The year 2022 might be a watershed moment for IoT. At the same time, if the sector is not vigilant, it might be costly to people's safety and security. Jimmy Jones, ZARIOT's head of security, talks about some of the most important IoT security topics for the coming year. 2022 is shaping up to be an interesting year for the Internet of Things. Both the technological and cultural methods in which the sector grows and acts will undergo significant changes.

The general people will begin to understand how deeply linked technology has already been ingrained in their lives, and how they must weigh the repercussions and alter their behaviour in order to avoid just enjoying the ease. 2022 will be a year of growth, but any errors will be costly. We must be cautious since any misgivings may decrease trust and adoption.

1. The Internet of Things (IoT) Expands Its Role

The industry is progressing from simple siloed sensor and metering solutions that simply report data to a central repository to more advanced, expansive applications that combine multiple types of devices to create more cohesive solutions, with data not only collected but also analysed and used to drive decisions back to the physical world. IoT will mature from a newborn to a toddler by 2022. A toddler's behaviour is significantly more unpredictable, possibly harmful, and difficult to regulate than that of an infant.

Operational Technology is a subset of the Internet of Things that comprises of devices that monitor and then control physical actions (OT). These gadgets are not often used in the house, but they are found in our jobs and other parts of our surroundings. OT is already widely utilised in industries to guarantee that assembly lines, robotics, and other critical operations function smoothly. The difference in the future is that more data will be necessary to make better judgments. To complete the image, numerous more sensors and metres are required. A "digital twin" is the most extreme version of this concept, requiring huge quantities of data to copy and analyse a physical object.

This blurs the distinctions between passive IoT and OT, exposing the once-protected environment even more, and is a catalyst for another industrial IoT (IIoT) trend: the creation of private mobile networks.

2. Regulation Has Arrived

The automobile and medical industries, as well as cellular connection, are extensively regulated already. Additional restrictions, such as the United Nations' smart car laws and global 5G legislation sponsored by the United Kingdom, are in the works. Regulation will, however, soon touch all IoT makers, providers, and customers.

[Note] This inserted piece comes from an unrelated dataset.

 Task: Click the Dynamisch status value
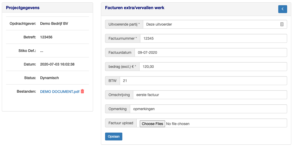(x=50, y=78)
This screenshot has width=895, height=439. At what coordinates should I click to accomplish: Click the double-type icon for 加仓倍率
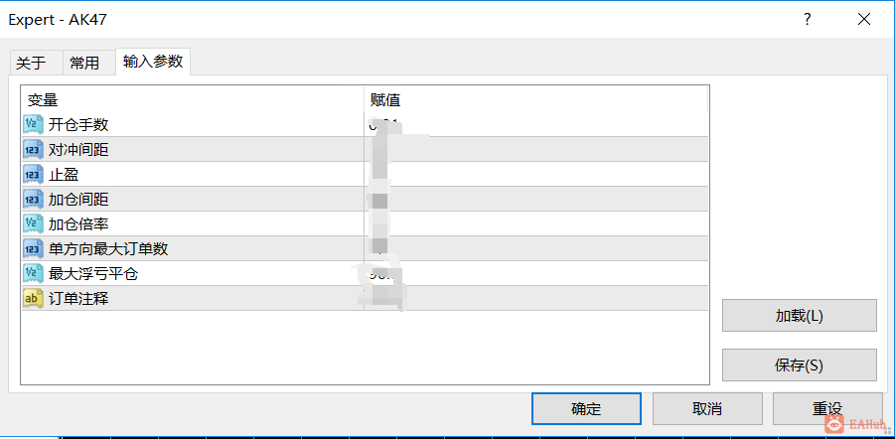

Both initiatives align to ETSI standard EN 303 645 as a primary reference, which makes sense. IoT is a global market, and vendors need to be able to confidently address all regulations. By aligning, countries can remove market friction and avoid security strategies being diluted. As a result, these initiatives will almost inevitably be a precursor to other regions following suit.

By 2024, both the United States and Europe will have passed legislation that will influence the capacity to offer IoT. Given the time required to build and test, an IoT project should begin planning now. Last month, the EU Commission approved the "Internet-Connected Radio Equipment and Wearable Radio Equipment" initiative, which establishes IoT security baseline standards. To get the "CE" certification, every IoT device aimed at the 447 million people must be security hardened and tested.

Both projects use the ETSI standard EN 303 645 as their major reference, which is understandable. Because the Internet of Things is a worldwide industry, manufacturers must be able to confidently satisfy all laws. Cohesion is achieved via aligning.

3. Cellular Makes a Bigger Push in LPWAN

Meters, sensors, and other simple, cheap devices represent the majority of deployed IoT. These predominantly use unlicensed spectrum LPWAN technologies, e.g., LoRa and Sigfox, with cellular access primarily used to backhaul these networks or where particular conditions dictate. On most occasions, the design decisions were based on power consumption and cost.  2022 sees the release of 3GPP’s Rel.17 5G standard. This directly supports massive Machine Type Communication (mMTC), delivering improved device density and power consumption. With cellular already closing the discrepancy in price with the use of eSIM/iSIM technology and more effective network architecture, changes in the regulatory environment could see cellular become the technology of choice.  Whisper it, but by the end of 2022, be prepared to start hearing about the next generation, 5G Advanced, sort of 5.5G, released in 2023.